The Road Sign
- Sienna Mose
- Dec 16, 2024
- 2 min read

I sometimes wish life had road signs. Kind of like the highway does. Speed limit is 60. This exit is here. Stop here. And so on. But most of the time, we’re left to figure it out ourselves.
I talk about my boyfriend sometimes. Not a lot. I don’t know if that’s a good thing. But I want to share something with you. If you recall, I once called him my fiance. But not now. I have called off the engagement. We’re still girlfriend boyfriend just not engaged anymore.
You might be asking why? You might be wondering what type of beef got between us that we called it off.
After all, isn’t that embarrassing?
The truth is. It isn’t. We weren’t ready. People say to take it slow. And I firmly believe that we should have. We were young. We were broken. We were fools. Because we couldn’t love ourselves, we couldn’t’ love each other. And there’s no shame in admitting that. There’s no shame in waiting, there’s no shame in realizing a mistake and fixing it.
Time is the great healer. I believe that.
I know that the boy I write about now is potentially hurt and shocked by everything. I tell him this:
When I first met you, I was a traumatized girl struggling with depression. God only knows how I lived through those first initial months when I met you. If it hadn’t been for you, I wouldn’t have made it. So much has changed. For better and for worse. I changed. I ran away from my old life and started over. I had to find me. Because I never knew me. The girl you met that Sunday, it wasn’t really me. Not the true me. I’m still trying to find her. I know you are too.

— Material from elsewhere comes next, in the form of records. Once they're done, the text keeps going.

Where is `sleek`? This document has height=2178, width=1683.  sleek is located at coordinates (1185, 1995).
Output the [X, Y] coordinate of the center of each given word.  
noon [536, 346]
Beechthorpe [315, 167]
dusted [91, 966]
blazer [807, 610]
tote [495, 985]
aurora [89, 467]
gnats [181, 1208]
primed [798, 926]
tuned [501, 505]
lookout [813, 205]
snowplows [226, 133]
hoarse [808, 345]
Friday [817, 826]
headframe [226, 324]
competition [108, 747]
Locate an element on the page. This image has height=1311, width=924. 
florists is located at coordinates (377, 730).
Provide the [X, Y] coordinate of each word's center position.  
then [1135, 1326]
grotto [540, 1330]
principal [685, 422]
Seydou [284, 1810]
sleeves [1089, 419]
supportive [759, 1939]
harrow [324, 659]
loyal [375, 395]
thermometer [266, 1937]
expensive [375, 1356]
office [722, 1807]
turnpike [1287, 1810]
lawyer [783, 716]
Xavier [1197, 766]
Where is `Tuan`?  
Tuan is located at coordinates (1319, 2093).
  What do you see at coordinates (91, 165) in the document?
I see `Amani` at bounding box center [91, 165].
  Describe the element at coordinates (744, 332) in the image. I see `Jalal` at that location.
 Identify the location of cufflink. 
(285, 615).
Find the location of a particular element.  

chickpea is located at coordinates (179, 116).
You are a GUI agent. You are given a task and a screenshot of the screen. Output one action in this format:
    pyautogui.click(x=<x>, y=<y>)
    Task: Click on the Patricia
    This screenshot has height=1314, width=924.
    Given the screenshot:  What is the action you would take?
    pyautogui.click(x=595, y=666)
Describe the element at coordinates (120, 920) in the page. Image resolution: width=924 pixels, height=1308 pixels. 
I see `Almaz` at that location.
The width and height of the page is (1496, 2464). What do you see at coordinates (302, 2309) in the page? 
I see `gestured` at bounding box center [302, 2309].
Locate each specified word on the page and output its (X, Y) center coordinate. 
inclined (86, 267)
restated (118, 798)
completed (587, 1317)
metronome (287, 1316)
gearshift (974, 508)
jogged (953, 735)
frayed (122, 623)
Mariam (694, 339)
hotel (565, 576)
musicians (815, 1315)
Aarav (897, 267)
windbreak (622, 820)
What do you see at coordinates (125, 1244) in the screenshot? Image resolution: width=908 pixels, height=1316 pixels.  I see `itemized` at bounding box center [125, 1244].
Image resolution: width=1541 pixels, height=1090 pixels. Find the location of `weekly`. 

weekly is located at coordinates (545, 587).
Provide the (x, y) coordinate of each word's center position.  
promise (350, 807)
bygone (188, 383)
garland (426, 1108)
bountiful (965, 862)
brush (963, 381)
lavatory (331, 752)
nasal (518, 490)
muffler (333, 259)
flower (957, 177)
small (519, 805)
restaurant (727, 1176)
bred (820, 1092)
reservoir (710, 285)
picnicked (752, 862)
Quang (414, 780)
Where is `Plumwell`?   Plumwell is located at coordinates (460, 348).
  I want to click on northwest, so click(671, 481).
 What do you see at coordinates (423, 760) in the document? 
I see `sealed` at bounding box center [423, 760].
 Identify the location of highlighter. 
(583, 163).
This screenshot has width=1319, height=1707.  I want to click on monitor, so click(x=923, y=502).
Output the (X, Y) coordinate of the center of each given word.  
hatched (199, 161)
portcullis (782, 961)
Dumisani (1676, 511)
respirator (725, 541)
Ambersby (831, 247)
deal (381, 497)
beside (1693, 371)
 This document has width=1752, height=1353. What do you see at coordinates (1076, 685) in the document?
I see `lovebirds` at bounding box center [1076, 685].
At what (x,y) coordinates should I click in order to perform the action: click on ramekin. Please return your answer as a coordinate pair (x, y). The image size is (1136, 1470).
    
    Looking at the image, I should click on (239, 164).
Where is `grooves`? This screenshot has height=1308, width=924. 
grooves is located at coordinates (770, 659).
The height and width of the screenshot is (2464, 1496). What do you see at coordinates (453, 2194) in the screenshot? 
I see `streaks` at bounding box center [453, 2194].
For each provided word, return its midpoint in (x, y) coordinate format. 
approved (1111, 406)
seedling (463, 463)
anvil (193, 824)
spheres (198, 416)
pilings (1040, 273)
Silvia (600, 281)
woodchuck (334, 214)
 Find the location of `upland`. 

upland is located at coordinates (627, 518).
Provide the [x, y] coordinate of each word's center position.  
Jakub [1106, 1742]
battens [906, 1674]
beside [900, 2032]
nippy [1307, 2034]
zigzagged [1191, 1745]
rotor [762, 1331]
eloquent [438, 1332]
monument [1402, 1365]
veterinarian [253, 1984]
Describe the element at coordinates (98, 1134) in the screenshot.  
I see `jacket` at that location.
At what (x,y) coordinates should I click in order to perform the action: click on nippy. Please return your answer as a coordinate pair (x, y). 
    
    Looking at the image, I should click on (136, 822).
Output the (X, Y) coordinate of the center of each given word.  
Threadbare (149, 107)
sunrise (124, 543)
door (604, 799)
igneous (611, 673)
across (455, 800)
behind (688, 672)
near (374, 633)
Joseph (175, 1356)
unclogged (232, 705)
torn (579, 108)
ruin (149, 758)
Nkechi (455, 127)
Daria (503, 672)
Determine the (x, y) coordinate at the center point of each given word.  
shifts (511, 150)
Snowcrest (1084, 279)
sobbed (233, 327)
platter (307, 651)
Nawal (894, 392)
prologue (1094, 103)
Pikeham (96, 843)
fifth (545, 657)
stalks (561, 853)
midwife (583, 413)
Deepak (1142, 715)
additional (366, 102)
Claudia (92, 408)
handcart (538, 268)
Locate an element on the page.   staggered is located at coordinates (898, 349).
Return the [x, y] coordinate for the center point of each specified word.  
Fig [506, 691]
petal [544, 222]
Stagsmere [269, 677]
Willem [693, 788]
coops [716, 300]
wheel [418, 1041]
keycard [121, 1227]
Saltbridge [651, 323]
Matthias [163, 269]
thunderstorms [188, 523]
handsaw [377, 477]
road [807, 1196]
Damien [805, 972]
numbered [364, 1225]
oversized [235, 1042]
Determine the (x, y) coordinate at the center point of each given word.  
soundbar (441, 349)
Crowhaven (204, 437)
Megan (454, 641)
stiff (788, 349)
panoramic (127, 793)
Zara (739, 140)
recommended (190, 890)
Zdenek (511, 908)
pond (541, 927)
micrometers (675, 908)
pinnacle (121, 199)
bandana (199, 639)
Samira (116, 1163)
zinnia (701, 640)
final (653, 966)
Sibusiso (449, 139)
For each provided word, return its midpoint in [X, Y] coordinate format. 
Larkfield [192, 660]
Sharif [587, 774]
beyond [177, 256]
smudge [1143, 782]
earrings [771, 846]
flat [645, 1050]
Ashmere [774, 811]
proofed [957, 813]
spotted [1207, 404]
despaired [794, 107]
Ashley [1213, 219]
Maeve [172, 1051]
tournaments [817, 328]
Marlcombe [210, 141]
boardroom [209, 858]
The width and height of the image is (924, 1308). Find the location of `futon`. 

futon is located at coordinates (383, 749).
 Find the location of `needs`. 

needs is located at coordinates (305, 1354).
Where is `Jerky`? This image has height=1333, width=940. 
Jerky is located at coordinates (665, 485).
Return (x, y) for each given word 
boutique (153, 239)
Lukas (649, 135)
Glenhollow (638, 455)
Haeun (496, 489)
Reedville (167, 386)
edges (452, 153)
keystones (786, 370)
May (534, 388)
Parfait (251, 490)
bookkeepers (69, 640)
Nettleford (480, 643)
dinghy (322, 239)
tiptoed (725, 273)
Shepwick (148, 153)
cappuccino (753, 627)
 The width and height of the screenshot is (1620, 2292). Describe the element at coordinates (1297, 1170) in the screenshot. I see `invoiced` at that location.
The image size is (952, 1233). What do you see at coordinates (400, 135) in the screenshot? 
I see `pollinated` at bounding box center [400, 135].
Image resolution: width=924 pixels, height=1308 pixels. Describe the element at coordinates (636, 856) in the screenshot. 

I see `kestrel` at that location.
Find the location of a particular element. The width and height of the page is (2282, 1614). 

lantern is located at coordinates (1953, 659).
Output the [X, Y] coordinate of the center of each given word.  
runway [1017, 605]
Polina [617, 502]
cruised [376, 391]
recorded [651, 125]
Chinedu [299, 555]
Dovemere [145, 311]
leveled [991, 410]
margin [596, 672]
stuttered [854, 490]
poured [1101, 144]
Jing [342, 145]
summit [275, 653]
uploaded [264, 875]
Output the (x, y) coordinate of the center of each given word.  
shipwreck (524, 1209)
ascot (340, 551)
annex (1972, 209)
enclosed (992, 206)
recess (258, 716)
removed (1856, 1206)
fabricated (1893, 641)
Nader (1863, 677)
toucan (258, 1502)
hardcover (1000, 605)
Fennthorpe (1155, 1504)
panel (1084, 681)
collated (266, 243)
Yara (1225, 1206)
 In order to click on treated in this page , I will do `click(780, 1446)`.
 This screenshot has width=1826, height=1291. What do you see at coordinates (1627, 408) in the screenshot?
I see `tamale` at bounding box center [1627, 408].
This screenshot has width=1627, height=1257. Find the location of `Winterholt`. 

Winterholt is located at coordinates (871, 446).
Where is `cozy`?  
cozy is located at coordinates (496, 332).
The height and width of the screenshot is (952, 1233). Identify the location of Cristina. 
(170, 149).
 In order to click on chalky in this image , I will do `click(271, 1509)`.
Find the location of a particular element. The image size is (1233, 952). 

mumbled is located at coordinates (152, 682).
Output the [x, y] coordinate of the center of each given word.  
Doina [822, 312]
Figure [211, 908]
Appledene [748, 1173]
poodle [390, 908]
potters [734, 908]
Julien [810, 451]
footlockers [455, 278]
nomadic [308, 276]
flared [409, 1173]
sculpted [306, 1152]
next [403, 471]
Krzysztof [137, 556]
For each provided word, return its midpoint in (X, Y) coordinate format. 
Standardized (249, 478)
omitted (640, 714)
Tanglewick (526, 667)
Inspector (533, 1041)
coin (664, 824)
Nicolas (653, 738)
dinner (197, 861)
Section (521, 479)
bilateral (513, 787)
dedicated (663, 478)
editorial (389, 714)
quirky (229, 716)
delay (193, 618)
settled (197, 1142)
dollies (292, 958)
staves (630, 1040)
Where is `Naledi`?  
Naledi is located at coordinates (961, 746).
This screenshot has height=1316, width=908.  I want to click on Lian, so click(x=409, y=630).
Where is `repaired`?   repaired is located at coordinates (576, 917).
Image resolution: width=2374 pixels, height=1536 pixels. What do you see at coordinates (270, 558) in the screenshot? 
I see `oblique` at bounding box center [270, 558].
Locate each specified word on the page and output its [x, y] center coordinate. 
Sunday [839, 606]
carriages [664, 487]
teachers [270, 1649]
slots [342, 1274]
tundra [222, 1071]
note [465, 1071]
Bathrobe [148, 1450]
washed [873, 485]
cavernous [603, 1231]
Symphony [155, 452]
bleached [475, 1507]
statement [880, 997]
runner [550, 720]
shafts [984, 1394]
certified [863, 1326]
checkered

The truth is, I was desperate. A drowning person will grab anything to keep himself afloat and I grabbed you. In an act to save my life, I chose to love you. And now that I’m free, I have to learn to love you again. Learn how the true me can fall in love with a stranger boy. You will have to learn too. I’m not the same. Neither are you. But I know one thing: she’s sorry. She’s sorry she used you to keep herself alive. Give her time. Maybe she’ll find love.